ACTIONS DEMANDÉES ::
• A. Recopiez à l'identique tout le passage de l'extrait sur Red Stone, depuis « A partir de » jusqu'à « col./ Nature Communications) ».
• B. D'après l'extrait sur Red Stone, quelle part des séquences génétiques obtenues par séquençage de nouvelle génération a été rangée dans la catégorie « non classées » ?

EXTRAIT DU DOCUMENT ::
A partir de l’étude : (a) emplacement de Red Stone dans le désert d’Atacama. (B) Image satellite avec zoom sur la région environnante (données satellite Sentinel 2020). (C) Reconstruction paléogéographique du système alluvial/delta illustré en B. (A. Azua-Bustos et col./ Nature Communications)
Lorsque les chercheurs chiliens ont testé la minéralogie de Red Stone avec les meilleurs instruments disponibles aujourd’hui, ils ont découvert de mystérieux signaux.
Près de 9 % des séquences génétiques obtenues à l’aide du séquençage de nouvelle génération ont été classées dans la catégorie « non classées », tandis que 40 % des séquences restantes n’ont pu être attribuées à rien de plus spécifique que les taxons les plus élevés, tels que les ordres ou les domaines.
Les chercheurs de l’Université autonome du Chili (Universidad Autónoma de Chile) affirment que leurs résultats révèlent « un degré inhabituellement élevé d’indétermination phylogénétique. »
Pour cette étude, des scientifiques prélèvent des échantillons du sol aride du désert d’Atacama. (Armando Azua-Bustos/ Centro de Astrobiología)
L’équipe a proposé un nouveau concept pour représenter cette incertitude, ce qu’ils appellent un « dark microbiome ». Ce terme désigne essentiellement les micro-organismes que les scientifiques peuvent détecter via le séquençage génétique sans savoir exactement ce qu’ils sont.
Selon les chercheurs :
Ainsi, le dark microbiome de Red Stone peut être composé d’espèces existantes véritablement nouvelles que l’on ne trouve nulle part ailleurs sur Terre, mais il se peut aussi que ce microbiome représente en fait la communauté relique d’espèces microbiennes qui habitaient le delta de Red Stone dans un lointain passé, et dont on ne trouve aucun parent dans les bases de données de séquences existantes.
Les échantillons de Red Stone ont également été analysés par des instruments de test utilisés sur Mars ou destinés à cette dernière, qui ont montré que la détection des micro-organismes était beaucoup plus difficile, avec une détection limitée ou nulle dans la plupart des cas.
L’année dernière, l’astromobile Perseverance a trouvé sur Mars des « signes forts » de matière organique en traversant le delta d’une ancienne rivière. Les années précédentes, l’astromobile Curiosity a détecté des signes de molécules organiques dans le sable et la boue séchée.
Ces découvertes sont prometteuses, mais la matière organique n’est pas un signe certain de vie. On ne sait toujours pas si ces molécules ont effectivement des origines biologiques.
Les chercheurs chiliens concluent :
Nos analyses par des instruments de banc d’essai qui sont ou seront envoyés sur Mars dévoilent que, bien que la minéralogie de Red Stone corresponde à celle détectée par les instruments au sol sur la planète rouge, des niveaux aussi faibles de matières organiques seront difficiles, voire impossibles à détecter dans les roches martiennes selon l’instrument et la technique utilisés.

DONNÉES FOURNIES ::
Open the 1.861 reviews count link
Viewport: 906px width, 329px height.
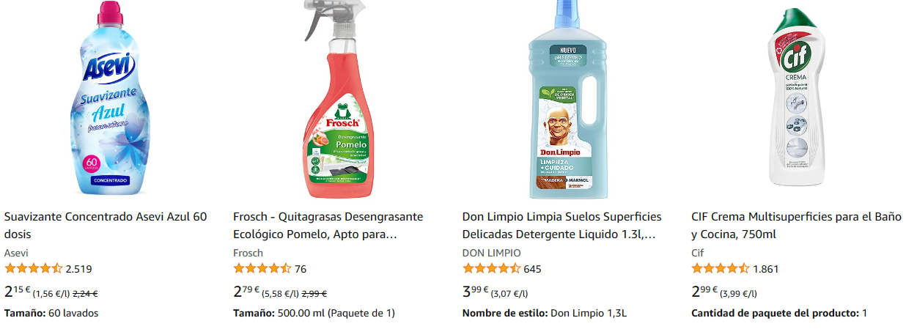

RÉPONSES ::
• A.
A partir de l’étude : (a) emplacement de Red Stone dans le désert d’Atacama. (B) Image satellite avec zoom sur la région environnante (données satellite Sentinel 2020). (C) Reconstruction paléogéographique du système alluvial/delta illustré en B. (A. Azua-Bustos et col./ Nature Communications)

• B. Près de 9 %.